Today is 29 February so this week’s picture is a photographic record of the “Leap into the Void”, enacted by the French painter, sculptor, judo expert and mystic, Yves Klein. Dressed formally in a two-piece suit, the artist hurls himself into space from a ledge below the mansard roof of a house in a street somewhere in a town in France. He has been caught by the camera at what must have been the zenith of his trajectory, although his eyes are fixed on the heavens as if to suggest that he still believes that he really might fly. Oblivious to the act of existential defiance taking place behind him, a cyclist travels calmly away from the scene. He was presumably included in this artful photograph, commissioned by Klein from Harry Shunk, to represent the indifference of the world.

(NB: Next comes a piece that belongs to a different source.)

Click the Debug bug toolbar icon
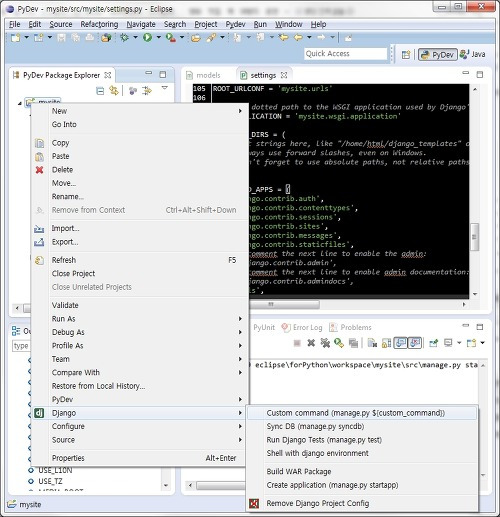Screen dimensions: 500x517 click(x=124, y=38)
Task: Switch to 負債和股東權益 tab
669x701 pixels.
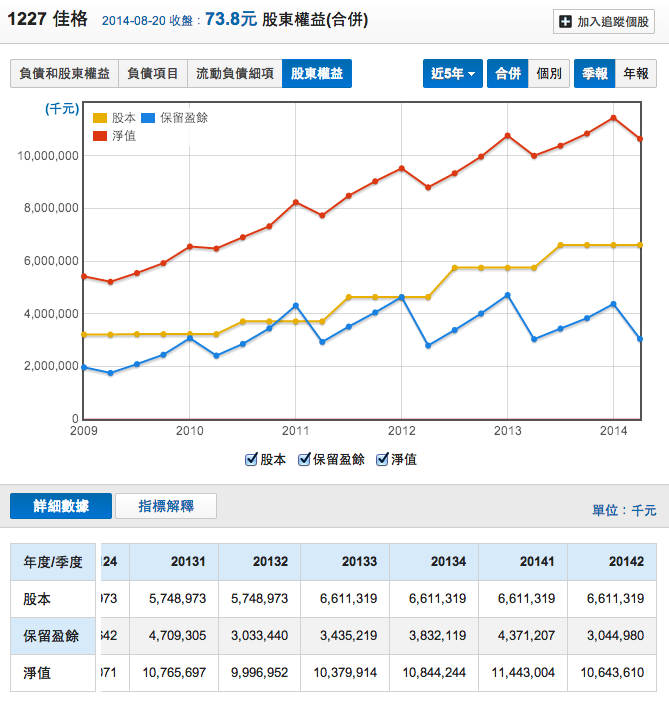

He recalls the ploughman in Brueghel’s famous painting of The Fall of Icarus, who does not even look up as Icarus plunges into the waters behind him. The picture also recalls films stills taken on the sets of silent movies, with the leaping Klein coming across as a conceptualist’s Harold Lloyd or Buster Keaton.
Born in 1928, Klein was an early exponent of the idea that a modern artist might also play the part of a charismatic performer, a shaman-cum-showman. He first came to prominence as the creator of a group of entirely monochrome blue canvases. “Yves le Monochrome”, as he came to be known, said that he wanted to create pictures as pure as pieces of fallen sky, and once imagined signing the blue sky itself, as if it were an enormous canvas. “My first and purest painting,” he would say when he was older, pointing upwards, adding that he hated birds because “they keep trying to make holes in it”.
Klein created a disparate body of work, which also included a bright blue version of the celebrated classical sculpture The Victory of Samothrace, as well as numerous so-called Anthropometries, created by dipping naked women in pigment and recording the ghostly imprints of their bodies on canvas. Running through it all was a dream of self-transcendence, which Klein pursued with the gauche enthusiasm of a perpetual adolescent. He was fascinated by the idea that it might be possible – whether through art, through Zen meditation, or through judo, which he practised to the extent of becoming a black belt of the fourth dan – to escape the confines of this world and ascend to a higher sphere of being. The artist Jean Tinguely, who was his friend, recalled that “He always talked about two things: he talked about levitation, and he talked about just vanishing.” According to Rotraut Uecker, who was Klein’s model, collaborator and wife, “He was sure he could fly. He used to tell me that at one time monks knew how to levitate, and that he would get there too. It was an obsession. Like a little child he really was convinced he could do it.”
Shunk’s photograph of Klein’s leap is in fact a mock-up, an image faked through the device of montage. The site where the event took place, in Fontenay-des-Roses, was chosen because it was next-door to a judo club, many of the members of which were known to Klein. Twelve of these judokas were persuaded to hold a tarpaulin beneath him and to catch his body as he leapt into space a number of times, to ensure that the camera caught him in the position that he wished to record. Once the picture had been taken, the judokas were removed in the darkroom and replaced with the neutral image of the street with solitary cyclist. Under magnification, the montage line is visible.
Klein went to these lengths because he believed he had in fact successfully levitated, and briefly flown, in a true “leap into the void” carried out some months before. He had invited his friend, the critic Pierre Restany, to witness this earlier jump, but Restany was delayed and only arrived at Klein’s Paris apartment in the aftermath of the event. “When I got there,” Restany later recalled, “Yves was in a kind of mystical ecstasy. He truly seemed to have accomplished some prodigious physical feat. He said to me, ‘You have just missed one of the most important events of yourlife’. He was limping slightly from a twisted ankle.” During the weeks and months that followed, Klein became increasingly depressed and irritated, because almost no one believed in his “leap”. He subsequently tried it a couple of times in public, jumping over a table on one occasion and leaping down a stairwell at the Rive Droite Gallery on another; but only succeeded in damaging his shoulder and fuelling the scepticism of his friends.
The staged photograph, which he published on the cover of Dimanche, his own personal newspaper, imitating the format of the mass-circulation Journal du Dimanche, was intended as retrospective proof of an event which he was sure had taken place. It is a forgery but one that is nonetheless true to the intensity of Yves Klein’s mystically aspiring personality – the portrait of a modern-day Holy Fool. He also saw it as the image of the premature death for which he felt destined, and which (he said) he welcomed. Within two years of creating it, he had leapt into the void for good, dying of a massive heart attack on 6 June 1962, at the age of just thirty-four.